Represented by the Head, Compliance and Enforcement, NUPRC, Mr. Kingston Chikwendu, the CCE said, apart from the the 14 regulations so far issued, the commission has on development another 10 regulations.

He said, “today’s session is part of the continuation of the series. So far, we have held four sessions of consultations, and this is the fourth one, and this is the last segment of the fourth one.

“These consultations started in August last year when we held the first consultations with the industry, and following that consultations, we held two others, and the outcome of it is that within this period, the commission has issued 14 regulations that become part of the law of the land and part of the instruments the NUPRC will use to regulate the industry.

“What we are considering now is three out of the seven that are made up of the ones we are doing for this particular segment. Hopefully, by the time this is concluded, we will then be able to hold further consultations because we have on development another 10 regulations because the commission has identified about 26 to 30 regulations that we consider as key regulations that need to be in place immediately for us to have effective implementation of the PIA, and then to achieve the objectives of the PIA”, he said.

The NUPRC boss said, the stakeholders’ engagement organised was the practicalisation of the provision of the act which mandates the regulator, in this case, the NUPRC to consult with the members of the public and stakeholders in the industry before making any regulations.

He noted that the commission has made significant progress from the consultations with the stakeholders and players in the industry.

‘We have made significant progress. We consider this engagement very important and serious. So far, the results we have seen are that we have the regulations that have the buy-in of the industry and members of the public, so as you can see it will now make the job that the commission is doing a lot more easier. Typically, will be aligned on the key provisions that are contained in these regulations”, he said.

Highlighting the three regulations, he said, “between today and Friday we are going to consider three regulations. These regulations are the draft upstream petroleum code of Conduct and Compliance 2023, draft Upstream Petroleum Harmonisation Regulation 2023, and the draft amendment Regulations/ Host Community Regulation 2023”.

He noted that of the three regulations, the very first two were new in the industry and quite novel.

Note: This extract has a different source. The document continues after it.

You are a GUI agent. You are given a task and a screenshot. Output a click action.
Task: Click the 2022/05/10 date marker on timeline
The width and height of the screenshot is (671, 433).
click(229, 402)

According to him, “the first one, code of conduct and compliance regulation, as you can deduce from the title of the regulation seeks to prescribe acceptable conduct. Our industry is a heavily regulated one where very strict rules are followed because of the type of risk that is involved, generally in the business of petroleum operations all over the world.

“So what we are doing here is to set up a framework that will enable both the regulator, in this case, the NUPRC, and regulated entities, that is the licencees or lessees who are actually conducting the operations to carry out the operations based on some certain rules and principles that are widely and globally acceptable so that our industry will meet at all times the standards that are met everywhere else in the world.

“The second one also is the upstream Petroleum Harmonisation regulation, this particular regulation is very important and it is new, the need for it actually derives from the PIA itself.

“Because what the PIA has done, in trying to revolutionalise the industry and modernise it is to create a dual regime because you still have the Petroleum Act, the old law that will still be in force until all the licenses and leases that were granted under it that did not convert to the new regime have expired.

“So it creates a challenge, so we need to do a harmonisation regulation that will then enable the regulator to know which aspect of the Petroleum Act that will be applied generally and which aspect of the PIA that will be applied particularly in order to preserve the rights of licencees and lessees that have not converted to the new law.

“That is why that particular regulation which will be considered tomorrow is very key. It’s aimed at making the work of administering the PIA easy, and relatively rancor-free in trying to navigate through these two laws, PIA and PA still in force. So that is what this particular regulation is trying to achieve”, he said.